**Your task:** Write out each line exactly, starting with the one containing "The width and height of the screenshot is (624, 493)." and stopping after the last line of the listing below.

**Task inputs:**
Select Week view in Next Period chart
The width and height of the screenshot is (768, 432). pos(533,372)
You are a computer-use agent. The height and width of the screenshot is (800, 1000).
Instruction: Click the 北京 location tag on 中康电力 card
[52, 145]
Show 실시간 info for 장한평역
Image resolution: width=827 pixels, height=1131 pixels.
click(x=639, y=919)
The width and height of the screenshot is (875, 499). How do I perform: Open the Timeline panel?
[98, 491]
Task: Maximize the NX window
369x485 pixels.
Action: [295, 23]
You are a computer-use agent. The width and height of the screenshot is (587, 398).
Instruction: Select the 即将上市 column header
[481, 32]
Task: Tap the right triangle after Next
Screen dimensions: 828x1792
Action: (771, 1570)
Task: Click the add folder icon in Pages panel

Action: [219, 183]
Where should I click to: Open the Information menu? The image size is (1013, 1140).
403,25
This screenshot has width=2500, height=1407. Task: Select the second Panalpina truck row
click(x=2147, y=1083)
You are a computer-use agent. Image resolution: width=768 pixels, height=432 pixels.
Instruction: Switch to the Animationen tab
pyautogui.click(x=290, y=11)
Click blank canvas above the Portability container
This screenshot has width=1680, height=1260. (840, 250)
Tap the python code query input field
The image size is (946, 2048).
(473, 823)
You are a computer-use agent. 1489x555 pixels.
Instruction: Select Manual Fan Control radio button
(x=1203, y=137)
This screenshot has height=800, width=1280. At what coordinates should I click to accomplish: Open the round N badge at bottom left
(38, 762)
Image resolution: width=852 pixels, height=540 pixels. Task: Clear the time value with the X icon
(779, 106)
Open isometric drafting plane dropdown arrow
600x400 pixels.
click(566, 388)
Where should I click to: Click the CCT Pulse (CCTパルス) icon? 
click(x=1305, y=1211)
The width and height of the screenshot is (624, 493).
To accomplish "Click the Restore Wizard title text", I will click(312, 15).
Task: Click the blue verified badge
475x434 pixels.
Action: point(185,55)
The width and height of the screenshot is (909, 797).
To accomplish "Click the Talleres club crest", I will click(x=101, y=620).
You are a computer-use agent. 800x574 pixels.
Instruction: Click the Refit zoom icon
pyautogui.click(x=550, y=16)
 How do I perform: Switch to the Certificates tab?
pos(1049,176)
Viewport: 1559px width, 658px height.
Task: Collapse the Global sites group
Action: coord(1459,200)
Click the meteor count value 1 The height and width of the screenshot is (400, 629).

**Completed task:**
The width and height of the screenshot is (624, 493).
To accomplish "Click the Restore Wizard title text", I will click(312, 15).
Task: Click the blue verified badge
475x434 pixels.
Action: point(185,55)
The width and height of the screenshot is (909, 797).
To accomplish "Click the Talleres club crest", I will click(x=101, y=620).
You are a computer-use agent. 800x574 pixels.
Instruction: Click the Refit zoom icon
pyautogui.click(x=550, y=16)
 How do I perform: Switch to the Certificates tab?
pos(1049,176)
Viewport: 1559px width, 658px height.
Task: Collapse the Global sites group
Action: coord(1459,200)
Click the meteor count value 1 The height and width of the screenshot is (400, 629).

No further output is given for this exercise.